By the time I turned 20, I had worked myself up to the position of second man to the foreman. I had
also fallen in love with Stogie's daughter, Etta Black, the most beautiful woman in the world. I
courted her some—taking her to what few dances there were, but Stogie didn't want his daughter to
marry just yet, and said we'd have to wait until she turned 18. Most people thought he was unreasonable
about that, since most young ladies married at 15 or 16, but I didn't want to go against his wishes,
so we set the wedding date for 1882.
Meantime, Stogie took me to town and introduced me to the sporting ladies. I liked that a lot, and,
as Stogie explained, good women only submit when they want to have a baby, so a man ought to take
his baser desires to the sporting women who liked to do that sort of thing. I visited them every
Saturday night, but limited myself, since I wanted to save as much money as I could to provide for
Etta. The rest of the time in town, I chased after Bosco and kept him out of trouble. We had a
good time, though, and fought beside one another in many a good brawl. A young man has to have a
way to work off all that energy.
About six months before the wedding date, a mining explosion killed Pa and shut down the mine.

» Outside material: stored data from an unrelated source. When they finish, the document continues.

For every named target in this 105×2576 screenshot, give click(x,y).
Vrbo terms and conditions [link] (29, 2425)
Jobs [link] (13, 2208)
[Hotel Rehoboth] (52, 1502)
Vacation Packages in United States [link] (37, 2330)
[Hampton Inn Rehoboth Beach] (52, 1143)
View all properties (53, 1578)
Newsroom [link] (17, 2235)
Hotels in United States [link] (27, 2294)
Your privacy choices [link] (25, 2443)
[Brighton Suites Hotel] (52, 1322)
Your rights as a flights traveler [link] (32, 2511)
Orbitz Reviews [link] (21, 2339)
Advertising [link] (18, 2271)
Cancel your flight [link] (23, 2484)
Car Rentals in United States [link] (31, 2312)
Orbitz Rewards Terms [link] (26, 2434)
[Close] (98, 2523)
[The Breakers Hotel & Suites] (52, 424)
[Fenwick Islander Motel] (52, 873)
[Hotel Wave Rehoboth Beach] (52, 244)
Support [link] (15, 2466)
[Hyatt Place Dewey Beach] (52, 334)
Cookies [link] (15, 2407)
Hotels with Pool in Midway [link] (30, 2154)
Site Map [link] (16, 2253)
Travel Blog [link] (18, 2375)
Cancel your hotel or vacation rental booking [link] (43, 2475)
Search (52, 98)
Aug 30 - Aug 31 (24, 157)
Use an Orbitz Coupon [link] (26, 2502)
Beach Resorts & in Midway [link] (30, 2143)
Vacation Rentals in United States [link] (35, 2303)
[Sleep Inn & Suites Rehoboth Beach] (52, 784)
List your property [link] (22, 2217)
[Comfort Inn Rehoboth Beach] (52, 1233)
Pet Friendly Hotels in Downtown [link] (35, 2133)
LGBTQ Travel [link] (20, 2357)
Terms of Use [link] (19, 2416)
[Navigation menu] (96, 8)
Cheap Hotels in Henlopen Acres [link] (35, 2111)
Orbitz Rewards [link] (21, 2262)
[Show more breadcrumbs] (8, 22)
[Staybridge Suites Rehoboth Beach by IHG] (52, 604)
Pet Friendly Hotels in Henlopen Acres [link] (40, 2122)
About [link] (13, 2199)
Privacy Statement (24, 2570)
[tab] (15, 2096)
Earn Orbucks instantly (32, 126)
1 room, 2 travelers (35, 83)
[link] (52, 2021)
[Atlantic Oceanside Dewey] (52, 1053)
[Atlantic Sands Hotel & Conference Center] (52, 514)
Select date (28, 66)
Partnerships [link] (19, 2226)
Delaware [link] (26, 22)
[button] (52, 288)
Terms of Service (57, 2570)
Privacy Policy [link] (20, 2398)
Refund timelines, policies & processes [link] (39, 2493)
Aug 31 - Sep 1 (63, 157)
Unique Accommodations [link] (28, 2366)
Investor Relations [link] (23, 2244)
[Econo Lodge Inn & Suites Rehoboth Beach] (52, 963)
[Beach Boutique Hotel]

Jed needed a job, and Stogie agreed to hire him on, mostly as a favor to me. That was the stupidest
thing I ever did, but it seemed like the right thing to do at the time. The other stupid thing I
did was to let him talk to Etta. I trusted them both--her, with my heart, him, with my life. A
month before our wedding date, Jed and Etta got married.
I can't tell you what that did to me. I was a grown man, but I was so tied in knots, I didn't know
whether to bawl like a baby or go kill someone who needed killing. But family sticks together, so I
vowed to be civil no matter what it cost me. I didn't stick around much, though, and saddled up to
ride the range with the hands, planning to return in the fall. Bosco went with me.
They didn't need us out there and, after a few months, Bosco and I returned to the ranch. Etta was
large with child, more like six months along than the two months she'd been married. So, Jed had
been poking her while Etta and I had acted engaged. I was plenty riled, I can tell you that.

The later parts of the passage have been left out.